A primeira trombada que tiveram foi o Supremo Tribunal Federal concluir que a Constituição não permitia exclusividade ao diplomado em jornalismo para escrever em jornais. Se é livre a manifestação da opinião, a liberdade de pensar e escrever, como restringir publicá-las? No momento em que se torna exclusiva de um grupo profissional, excluímos aquilo que é a fonte maior do jornalismo, o escritor. E isto é tanto verdade que os intelectuais do país foram afastados em grande parte dos jornais, morreram os suplementos literários e há anos estamos mergulhados somente na matéria sensacionalista da mídia impressa.

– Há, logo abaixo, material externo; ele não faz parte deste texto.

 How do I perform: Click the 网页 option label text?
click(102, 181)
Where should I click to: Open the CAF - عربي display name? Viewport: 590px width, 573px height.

A internet, de certo modo, e a decisão do Supremo estão abrindo espaços neste mar de obscurantismo que se tornou a literatura brasileira dos últimos anos, ou mesmo decênios. Os jornais têm culpa porque sempre foram eles os alavancadores das vocações que surgiam e depois cresciam e espalhavam talentos. Todos os grandes escritores do século 19 e do século 20 passaram pelos jornais e por eles foram lançados. Hoje, o espaço destinado aos escritores é estreitíssimo ou inexistente. Devemos repetir: os nossos intelectuais estão afastados da mídia impressa, e se recolhem em guetos que atuam para públicos específicos, o maior e melhor deles a universidade.
Agora mesmo está no Congresso um projeto de lei regulamentando a profissão de historiador. Assim, ninguém vai poder escrever sobre História se não estiver enquadrado dentro dessa profissão, incorrendo quem quiser fazer novela, romance, ensaio ou estudo histórico para publicação, em sanções por violação da lei ou submeter-se aos historiadores diplomados.
A fobia da regulamentação me faz lembrar uma anedota histórica que não sei exatamente onde li, mas aventuro-me a dizer que foi no Brasil anedótico, de Humberto de Campos – o maior e mais lido em todos os tempos como mestre da crônica, idolatrado no Rio de Janeiro. Um nobre fora visitar Pedro II enfermo. Este, sentindo-se mal, pediu o orinó. O nobre gentilmente aventurou-se a buscar o vaso para o soberano urinar. Foi violentamente interrompido pelo camareiro-mor (os nomes esqueci) que disse enérgico: “Quem tem a honra e a atribuição de levar o penico a Sua Majestade sou eu”. Estava regulamentado nos costumes da Corte. Será que vamos retroceder a esse tempo?